INPUT DATA »
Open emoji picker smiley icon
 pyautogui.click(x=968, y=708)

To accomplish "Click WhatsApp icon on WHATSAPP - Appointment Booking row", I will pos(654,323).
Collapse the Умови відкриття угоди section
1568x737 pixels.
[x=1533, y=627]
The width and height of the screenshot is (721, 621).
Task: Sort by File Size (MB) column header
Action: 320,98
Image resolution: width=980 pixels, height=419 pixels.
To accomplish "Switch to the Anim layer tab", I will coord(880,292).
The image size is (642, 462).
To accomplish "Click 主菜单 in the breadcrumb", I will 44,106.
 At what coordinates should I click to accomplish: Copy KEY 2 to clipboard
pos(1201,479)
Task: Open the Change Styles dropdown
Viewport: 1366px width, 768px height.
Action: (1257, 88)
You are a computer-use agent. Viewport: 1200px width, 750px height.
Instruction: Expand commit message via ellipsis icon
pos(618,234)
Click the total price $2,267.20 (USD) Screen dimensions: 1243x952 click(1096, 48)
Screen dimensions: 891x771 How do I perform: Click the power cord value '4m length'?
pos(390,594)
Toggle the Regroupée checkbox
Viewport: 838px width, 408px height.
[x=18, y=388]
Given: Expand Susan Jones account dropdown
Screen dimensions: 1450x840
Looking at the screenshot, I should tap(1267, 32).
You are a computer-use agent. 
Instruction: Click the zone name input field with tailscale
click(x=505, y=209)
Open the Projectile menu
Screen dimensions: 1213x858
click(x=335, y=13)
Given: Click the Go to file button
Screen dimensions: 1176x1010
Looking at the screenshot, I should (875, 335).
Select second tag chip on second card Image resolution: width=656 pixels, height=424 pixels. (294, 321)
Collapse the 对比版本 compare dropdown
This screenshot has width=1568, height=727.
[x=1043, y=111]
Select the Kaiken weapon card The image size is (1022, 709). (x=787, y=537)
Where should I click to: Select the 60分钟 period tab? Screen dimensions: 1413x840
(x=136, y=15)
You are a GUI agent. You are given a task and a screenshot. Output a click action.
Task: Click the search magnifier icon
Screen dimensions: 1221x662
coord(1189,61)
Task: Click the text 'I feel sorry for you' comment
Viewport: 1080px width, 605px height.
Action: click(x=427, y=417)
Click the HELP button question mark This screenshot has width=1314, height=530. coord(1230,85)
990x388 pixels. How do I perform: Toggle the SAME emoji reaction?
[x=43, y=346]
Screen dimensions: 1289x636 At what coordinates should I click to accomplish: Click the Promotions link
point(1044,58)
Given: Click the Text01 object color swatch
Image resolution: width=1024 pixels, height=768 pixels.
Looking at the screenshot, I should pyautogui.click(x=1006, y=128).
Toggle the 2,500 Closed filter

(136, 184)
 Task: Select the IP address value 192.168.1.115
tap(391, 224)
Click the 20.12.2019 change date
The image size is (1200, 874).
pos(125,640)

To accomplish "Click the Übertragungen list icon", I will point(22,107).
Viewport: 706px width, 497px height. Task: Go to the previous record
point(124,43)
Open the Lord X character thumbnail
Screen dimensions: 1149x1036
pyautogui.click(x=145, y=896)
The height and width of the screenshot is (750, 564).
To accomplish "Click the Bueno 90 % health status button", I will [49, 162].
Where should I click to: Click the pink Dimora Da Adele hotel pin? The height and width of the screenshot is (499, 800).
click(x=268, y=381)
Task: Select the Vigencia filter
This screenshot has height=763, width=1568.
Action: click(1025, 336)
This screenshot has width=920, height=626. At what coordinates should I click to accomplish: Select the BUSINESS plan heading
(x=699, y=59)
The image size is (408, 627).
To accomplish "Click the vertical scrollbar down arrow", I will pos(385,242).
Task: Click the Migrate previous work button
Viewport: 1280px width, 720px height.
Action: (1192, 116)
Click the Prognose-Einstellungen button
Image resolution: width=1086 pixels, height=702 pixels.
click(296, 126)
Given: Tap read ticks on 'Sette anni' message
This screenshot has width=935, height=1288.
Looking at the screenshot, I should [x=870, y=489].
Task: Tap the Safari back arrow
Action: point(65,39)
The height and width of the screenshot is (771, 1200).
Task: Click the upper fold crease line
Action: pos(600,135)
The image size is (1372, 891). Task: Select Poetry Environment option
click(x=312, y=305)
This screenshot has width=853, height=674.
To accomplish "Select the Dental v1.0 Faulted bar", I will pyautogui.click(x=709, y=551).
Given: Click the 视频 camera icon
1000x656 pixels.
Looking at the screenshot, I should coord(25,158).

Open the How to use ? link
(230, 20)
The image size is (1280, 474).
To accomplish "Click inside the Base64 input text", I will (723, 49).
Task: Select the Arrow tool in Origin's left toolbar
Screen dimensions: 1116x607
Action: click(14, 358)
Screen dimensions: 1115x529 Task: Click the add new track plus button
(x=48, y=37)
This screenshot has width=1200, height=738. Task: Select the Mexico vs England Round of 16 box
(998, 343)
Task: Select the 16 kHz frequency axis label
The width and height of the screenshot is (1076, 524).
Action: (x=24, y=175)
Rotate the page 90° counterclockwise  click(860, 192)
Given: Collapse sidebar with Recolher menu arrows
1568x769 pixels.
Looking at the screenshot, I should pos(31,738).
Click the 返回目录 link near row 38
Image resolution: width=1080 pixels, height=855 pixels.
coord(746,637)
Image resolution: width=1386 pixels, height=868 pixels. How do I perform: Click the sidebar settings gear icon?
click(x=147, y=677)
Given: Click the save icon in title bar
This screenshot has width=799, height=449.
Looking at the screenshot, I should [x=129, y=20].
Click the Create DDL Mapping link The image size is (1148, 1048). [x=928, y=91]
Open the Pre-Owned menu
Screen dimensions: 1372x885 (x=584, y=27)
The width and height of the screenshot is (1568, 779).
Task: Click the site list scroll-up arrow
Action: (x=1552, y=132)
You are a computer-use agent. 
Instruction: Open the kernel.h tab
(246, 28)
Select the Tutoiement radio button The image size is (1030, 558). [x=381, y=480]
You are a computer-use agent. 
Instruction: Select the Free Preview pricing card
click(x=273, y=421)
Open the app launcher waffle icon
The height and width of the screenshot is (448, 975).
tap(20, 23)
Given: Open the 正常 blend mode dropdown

INSTRUCTIONS FOR THE TASK » With nothing left out, copy the data above exactly.

ANSWER TO THIS TASK »
Open emoji picker smiley icon
 pyautogui.click(x=968, y=708)

To accomplish "Click WhatsApp icon on WHATSAPP - Appointment Booking row", I will pos(654,323).
Collapse the Умови відкриття угоди section
1568x737 pixels.
[x=1533, y=627]
The width and height of the screenshot is (721, 621).
Task: Sort by File Size (MB) column header
Action: 320,98
Image resolution: width=980 pixels, height=419 pixels.
To accomplish "Switch to the Anim layer tab", I will coord(880,292).
The image size is (642, 462).
To accomplish "Click 主菜单 in the breadcrumb", I will 44,106.
 At what coordinates should I click to accomplish: Copy KEY 2 to clipboard
pos(1201,479)
Task: Open the Change Styles dropdown
Viewport: 1366px width, 768px height.
Action: (1257, 88)
You are a computer-use agent. Viewport: 1200px width, 750px height.
Instruction: Expand commit message via ellipsis icon
pos(618,234)
Click the total price $2,267.20 (USD) Screen dimensions: 1243x952 click(1096, 48)
Screen dimensions: 891x771 How do I perform: Click the power cord value '4m length'?
pos(390,594)
Toggle the Regroupée checkbox
Viewport: 838px width, 408px height.
[x=18, y=388]
Given: Expand Susan Jones account dropdown
Screen dimensions: 1450x840
Looking at the screenshot, I should tap(1267, 32).
You are a computer-use agent. 
Instruction: Click the zone name input field with tailscale
click(x=505, y=209)
Open the Projectile menu
Screen dimensions: 1213x858
click(x=335, y=13)
Given: Click the Go to file button
Screen dimensions: 1176x1010
Looking at the screenshot, I should (875, 335).
Select second tag chip on second card Image resolution: width=656 pixels, height=424 pixels. (294, 321)
Collapse the 对比版本 compare dropdown
This screenshot has width=1568, height=727.
[x=1043, y=111]
Select the Kaiken weapon card The image size is (1022, 709). (x=787, y=537)
Where should I click to: Select the 60分钟 period tab? Screen dimensions: 1413x840
(x=136, y=15)
You are a GUI agent. You are given a task and a screenshot. Output a click action.
Task: Click the search magnifier icon
Screen dimensions: 1221x662
coord(1189,61)
Task: Click the text 'I feel sorry for you' comment
Viewport: 1080px width, 605px height.
Action: click(x=427, y=417)
Click the HELP button question mark This screenshot has width=1314, height=530. coord(1230,85)
990x388 pixels. How do I perform: Toggle the SAME emoji reaction?
[x=43, y=346]
Screen dimensions: 1289x636 At what coordinates should I click to accomplish: Click the Promotions link
point(1044,58)
Given: Click the Text01 object color swatch
Image resolution: width=1024 pixels, height=768 pixels.
Looking at the screenshot, I should pyautogui.click(x=1006, y=128).
Toggle the 2,500 Closed filter

(136, 184)
 Task: Select the IP address value 192.168.1.115
tap(391, 224)
Click the 20.12.2019 change date
The image size is (1200, 874).
pos(125,640)

To accomplish "Click the Übertragungen list icon", I will point(22,107).
Viewport: 706px width, 497px height. Task: Go to the previous record
point(124,43)
Open the Lord X character thumbnail
Screen dimensions: 1149x1036
pyautogui.click(x=145, y=896)
The height and width of the screenshot is (750, 564).
To accomplish "Click the Bueno 90 % health status button", I will [49, 162].
Where should I click to: Click the pink Dimora Da Adele hotel pin? The height and width of the screenshot is (499, 800).
click(x=268, y=381)
Task: Select the Vigencia filter
This screenshot has height=763, width=1568.
Action: click(1025, 336)
This screenshot has width=920, height=626. At what coordinates should I click to accomplish: Select the BUSINESS plan heading
(x=699, y=59)
The image size is (408, 627).
To accomplish "Click the vertical scrollbar down arrow", I will pos(385,242).
Task: Click the Migrate previous work button
Viewport: 1280px width, 720px height.
Action: (1192, 116)
Click the Prognose-Einstellungen button
Image resolution: width=1086 pixels, height=702 pixels.
click(296, 126)
Given: Tap read ticks on 'Sette anni' message
This screenshot has width=935, height=1288.
Looking at the screenshot, I should [x=870, y=489].
Task: Tap the Safari back arrow
Action: point(65,39)
The height and width of the screenshot is (771, 1200).
Task: Click the upper fold crease line
Action: pos(600,135)
The image size is (1372, 891). Task: Select Poetry Environment option
click(x=312, y=305)
This screenshot has width=853, height=674.
To accomplish "Select the Dental v1.0 Faulted bar", I will pyautogui.click(x=709, y=551).
Given: Click the 视频 camera icon
1000x656 pixels.
Looking at the screenshot, I should coord(25,158).

Open the How to use ? link
(230, 20)
The image size is (1280, 474).
To accomplish "Click inside the Base64 input text", I will (723, 49).
Task: Select the Arrow tool in Origin's left toolbar
Screen dimensions: 1116x607
Action: click(14, 358)
Screen dimensions: 1115x529 Task: Click the add new track plus button
(x=48, y=37)
This screenshot has width=1200, height=738. Task: Select the Mexico vs England Round of 16 box
(998, 343)
Task: Select the 16 kHz frequency axis label
The width and height of the screenshot is (1076, 524).
Action: (x=24, y=175)
Rotate the page 90° counterclockwise  click(860, 192)
Given: Collapse sidebar with Recolher menu arrows
1568x769 pixels.
Looking at the screenshot, I should pos(31,738).
Click the 返回目录 link near row 38
Image resolution: width=1080 pixels, height=855 pixels.
coord(746,637)
Image resolution: width=1386 pixels, height=868 pixels. How do I perform: Click the sidebar settings gear icon?
click(x=147, y=677)
Given: Click the save icon in title bar
This screenshot has width=799, height=449.
Looking at the screenshot, I should [x=129, y=20].
Click the Create DDL Mapping link The image size is (1148, 1048). [x=928, y=91]
Open the Pre-Owned menu
Screen dimensions: 1372x885 (x=584, y=27)
The width and height of the screenshot is (1568, 779).
Task: Click the site list scroll-up arrow
Action: (x=1552, y=132)
You are a computer-use agent. 
Instruction: Open the kernel.h tab
(246, 28)
Select the Tutoiement radio button The image size is (1030, 558). [x=381, y=480]
You are a computer-use agent. 
Instruction: Select the Free Preview pricing card
click(x=273, y=421)
Open the app launcher waffle icon
The height and width of the screenshot is (448, 975).
tap(20, 23)
Given: Open the 正常 blend mode dropdown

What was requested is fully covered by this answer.